Segundo a justificativa apresentada pelo deputado Rafael Prudente [1], autor do projeto agora transformado em lei, a escolha do foro não pode ser arbitrária e abusiva, pois isso seria contrário ao princípio da boa-fé objetiva. O projeto de lei argumenta que, com frequência, as partes escolhem tribunais com um “melhor desempenho”, mesmo que estes não estejam diretamente relacionados ao conflito em questão. Essa prática estaria supostamente contribuindo para congestionamentos processuais.

Vale destacar que a nova legislação reflete uma postura que já começava a receber algum respaldo nos tribunais. No Tribunal de Justiça do Distrito Federal (TJ-DF) [2], por exemplo, mesmo diante da ausência de previsão legal sobre o assunto, alguns magistrados já vinham proferindo decisões que consideravam ineficazes certas cláusulas de eleição de foro, sob a justificativa de que a escolha pelas partes do local de processamentos dos litígios decorrentes do contrato não pode ocorrer de forma arbitrária, sem uma conexão adequada entre as obrigações do contrato e esse local, pois isso configuraria abuso de direito e violação ao princípio do juiz natural.

Validade

Ao repercutir a edição da nova lei, alguns escritórios de advocacia e analistas levantaram a possibilidade de que venha a prevalecer o entendimento de que essa lei atingiria inclusive os contratos celebrados anteriormente, ainda sob a vigência da norma anterior, que previa a total liberdade nessa matéria, chegando a recomendar que os contratos em vigor sejam revistos para adequação à nova lei.

Na minha perspectiva, entretanto, essa preocupação não se justifica.
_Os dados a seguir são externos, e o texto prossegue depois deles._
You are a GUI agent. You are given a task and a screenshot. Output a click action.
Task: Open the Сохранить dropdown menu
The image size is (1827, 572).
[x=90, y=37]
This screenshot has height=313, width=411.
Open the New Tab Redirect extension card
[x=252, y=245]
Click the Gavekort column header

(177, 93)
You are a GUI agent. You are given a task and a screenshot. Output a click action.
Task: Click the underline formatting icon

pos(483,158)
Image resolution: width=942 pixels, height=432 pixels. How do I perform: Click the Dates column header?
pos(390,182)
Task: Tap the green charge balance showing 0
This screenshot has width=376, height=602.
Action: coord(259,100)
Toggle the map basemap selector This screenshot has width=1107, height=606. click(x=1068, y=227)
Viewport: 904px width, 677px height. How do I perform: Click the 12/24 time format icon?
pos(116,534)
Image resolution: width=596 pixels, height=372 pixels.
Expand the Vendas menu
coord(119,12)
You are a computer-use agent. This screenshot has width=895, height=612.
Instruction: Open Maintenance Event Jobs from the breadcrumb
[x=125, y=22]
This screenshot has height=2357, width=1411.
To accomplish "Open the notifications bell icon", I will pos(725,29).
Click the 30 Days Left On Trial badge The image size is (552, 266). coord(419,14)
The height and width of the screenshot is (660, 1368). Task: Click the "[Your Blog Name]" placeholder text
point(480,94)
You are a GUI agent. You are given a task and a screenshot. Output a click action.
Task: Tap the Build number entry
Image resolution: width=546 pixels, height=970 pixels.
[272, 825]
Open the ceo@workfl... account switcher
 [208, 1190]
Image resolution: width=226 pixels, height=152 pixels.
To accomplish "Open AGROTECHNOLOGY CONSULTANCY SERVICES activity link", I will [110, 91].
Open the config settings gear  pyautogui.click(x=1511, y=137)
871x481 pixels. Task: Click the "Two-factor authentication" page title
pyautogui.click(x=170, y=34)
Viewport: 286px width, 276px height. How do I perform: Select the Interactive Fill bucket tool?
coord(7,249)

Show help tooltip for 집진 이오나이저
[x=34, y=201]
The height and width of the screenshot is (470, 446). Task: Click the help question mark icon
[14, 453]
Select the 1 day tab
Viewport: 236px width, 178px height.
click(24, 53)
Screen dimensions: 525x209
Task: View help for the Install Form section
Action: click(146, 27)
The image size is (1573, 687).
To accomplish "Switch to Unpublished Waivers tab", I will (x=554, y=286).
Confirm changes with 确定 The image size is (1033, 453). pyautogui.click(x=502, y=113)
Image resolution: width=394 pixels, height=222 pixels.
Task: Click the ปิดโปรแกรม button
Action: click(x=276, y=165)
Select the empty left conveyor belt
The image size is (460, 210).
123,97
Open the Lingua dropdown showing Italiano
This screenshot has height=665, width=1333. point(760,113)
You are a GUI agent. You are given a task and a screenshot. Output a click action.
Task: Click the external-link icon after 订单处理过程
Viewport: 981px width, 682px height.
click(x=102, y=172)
O artigo 5º, XXXVI, da Constituição é explícito ao afirmar que “a lei não prejudicará o direito adquirido, o ato jurídico perfeito e a coisa julgada”. Além disso, o artigo 6º da Lei de Introdução ao Direito Brasileiro, desde 1942, estipula que “a lei em vigor terá efeito imediato e geral, respeitados o ato jurídico perfeito, o direito adquirido e a coisa julgada”. O contrato firmado antes da entrada em vigor da lei é um exemplo claro de ato jurídico perfeito.

Natureza da lei

Nem se diga que, por tratar da escolha do local de processamento de um feito judicial, a lei em questão teria natureza de norma processual e, nos termos do artigo 14 do Código de Processo Civil, poderia ter aplicação imediata, inclusive para determinação do foro competente em um processo iniciado a partir de agora com base no contrato anterior.

Em primeiro lugar, é discutível a natureza processual da norma em questão, tendo em vista que ela dispõe sobre o conteúdo de um contrato, o que é típico de normas substantivas de natureza obrigacional. Além disso, o dispositivo do C também expressamente ressalva que a aplicação imediata das normas deve respeitar as situações jurídicas que se consolidaram sob a vigência da norma revogada, o que parece ser justamente o caso.

Rever os contratos que elegeram locais para processamento dos feitos que agora, na vigência da nova lei, não poderiam mais ser escolhidos, seria violentar a vontade que as partes livre e licitamente manifestaram, algo que deve ser considerado com muita cautela.

 


[1] Disponível em: https://www.camara.leg.br/proposicoesWeb/prop_mostrarintegra?codteor=2257620&filename=PL%201803/2023

[2] Como exemplo o processo 0730366430228070000, de relatoria do des. Roberto Freitas Filho da 3ª Turma Cível do TJDFT, julgado em 17.11.2022 e o processo 07214378420238070000, de relatoria do des. Alvaro Ciarlini da 2ª Turma Cível do TJDFT, julgado em 02.08.2023.